SELF-PORTRAIT
Tom Murphy has decided on suicide. He has chosen his thirty-third birthday as the occasion of his death, and as a final gesture of his premeditation, he is completing a portrait of himself. While methodically continuing at his work, he is beset by the memory images of the people who have been the most significant within his life: his mother and deceased father, his ex-wife and her parents, all of whom he ignores. As each of these individuals adds to an opening fugue of inter related monologues, Tom’s father, a former carpenter who had suffered a mental breakdown, emerges as dominated presence within the mix of voices until Alena, Tom’s ex-lover, enters in an attempt to surprise him on his birthday.
Alena’s presence disperses the memories and the suicide. She serves as a focal point for Tom’s survival. Through an effort at reestablishing his relationship with her, Tom gains an external purpose which he feels as life giving. He is also, however, haunted by past. Throughout the afternoon, he drifts into reliving a series of inter actions from the past which have served to characterize his previous relationships.

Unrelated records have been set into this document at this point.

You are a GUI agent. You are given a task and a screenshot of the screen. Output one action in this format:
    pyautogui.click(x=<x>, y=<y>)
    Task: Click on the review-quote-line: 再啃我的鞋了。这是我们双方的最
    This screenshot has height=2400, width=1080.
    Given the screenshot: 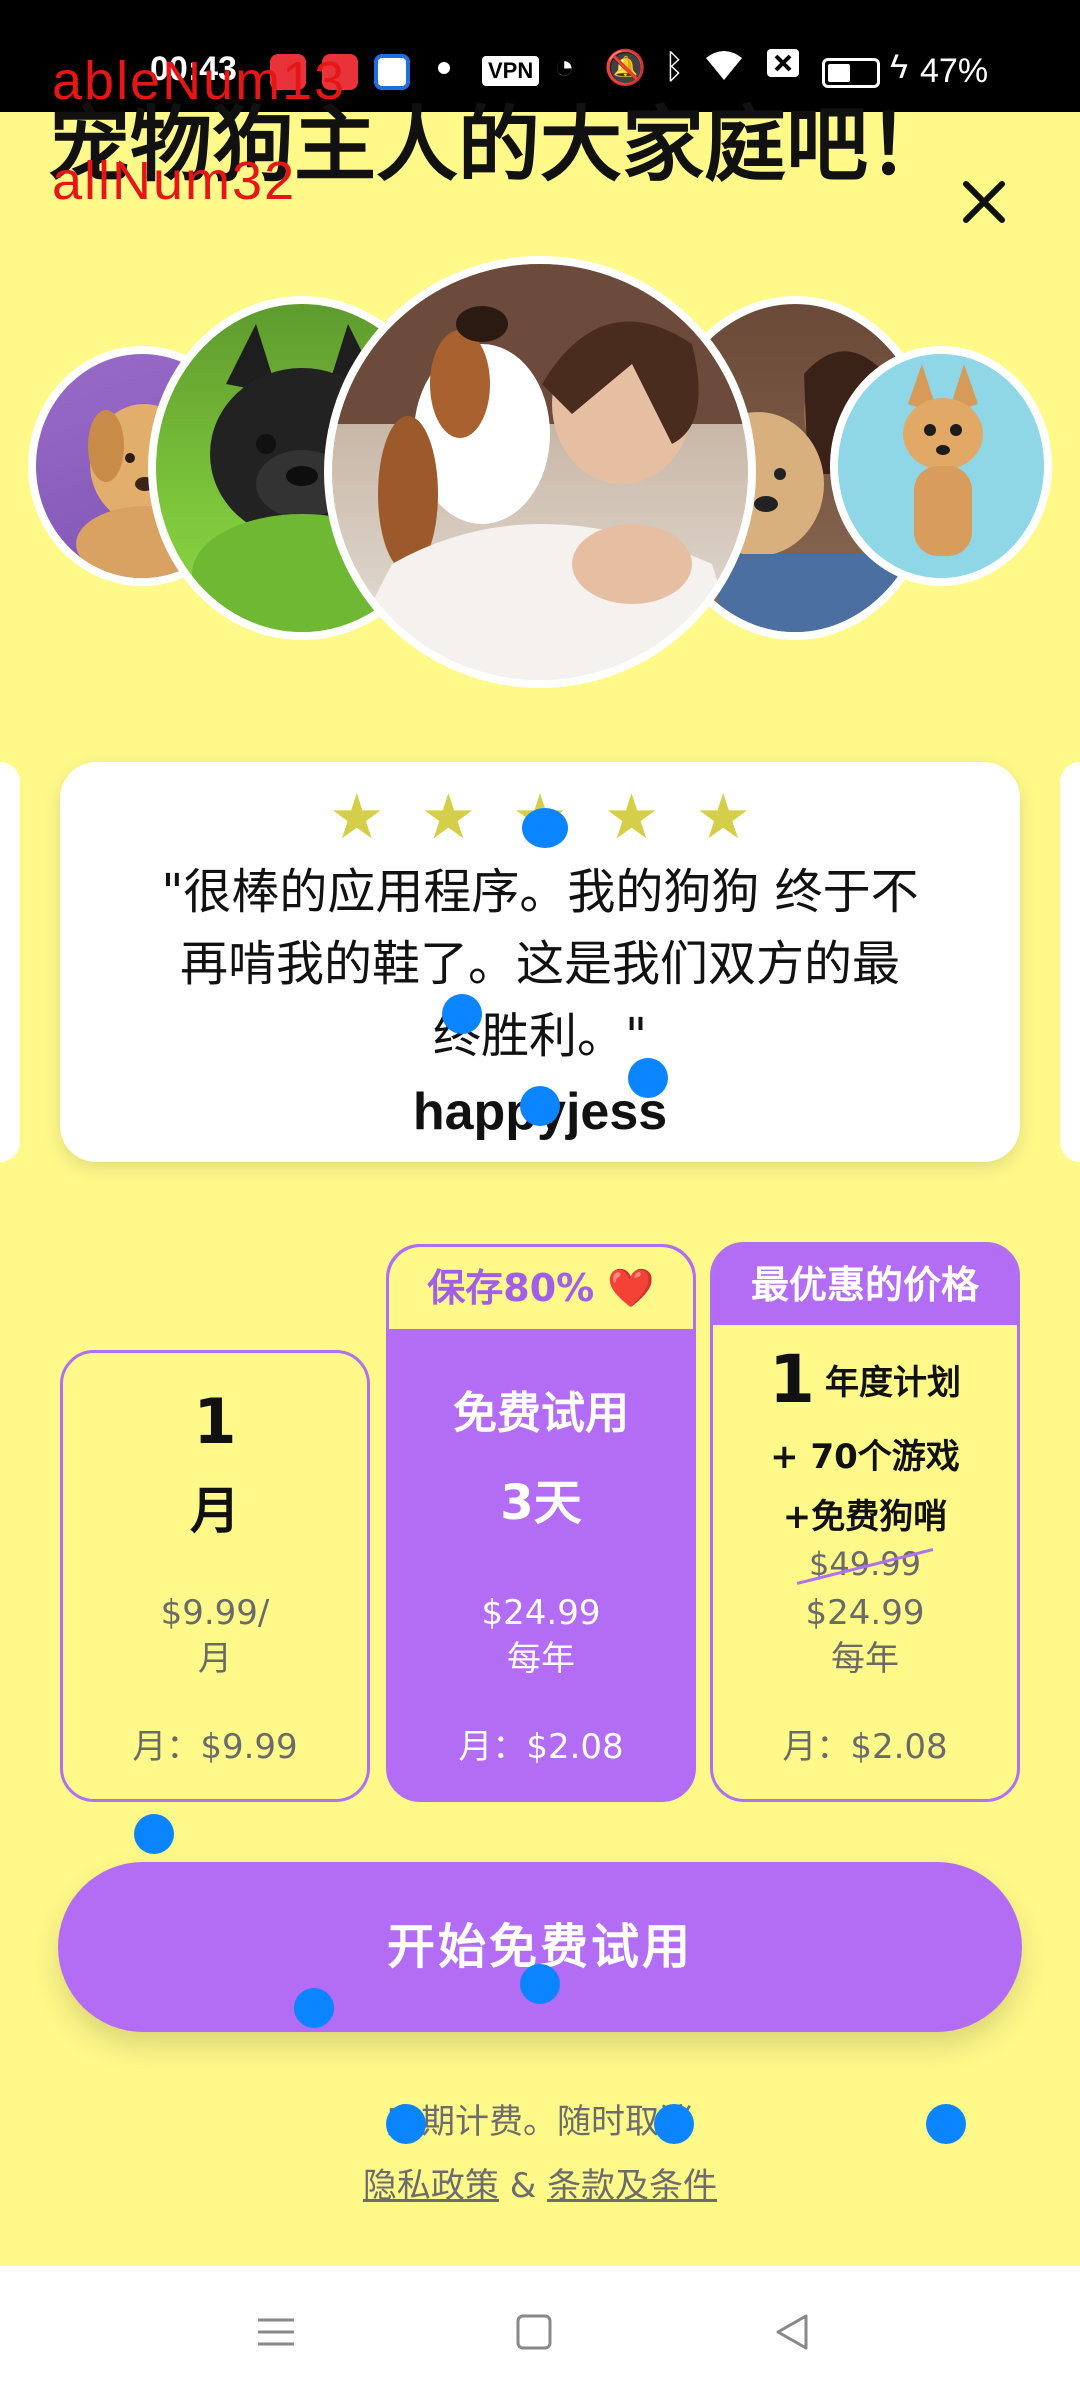 What is the action you would take?
    pyautogui.click(x=540, y=964)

During the series of confrontations, the portrait of Tom’s character is dramatically represented, and the deepest secrets of his self image, as it has been imposed upon him, are clearly represented.
While succeeding in his seduction of Alens, following the disclosure that it was a result of exposure to one of Tom’s childhood illness that the circumstances which led to his father’s breakdown had begun, Ruth, Tom’s ex-wife accompanies a choreographic scene of love making on the piano and explains how Tom’s apparent strength of character had led to the disillusion of their marriage. Then, being forced to allow Alena to leave him in order to return to her home with the older man whose support and affection she has accepted. Tom is overwhelmed by an onslaught of all the persons with whom he has had important relationships. To put a stop to this relentless assault, Tom struggles to take hold of the gun he had hidden upon Alena’s arrival, then, making a self-assertive, self-affirming decision, destroys the painting. Tom then approaches the audience as a free self-defined individual.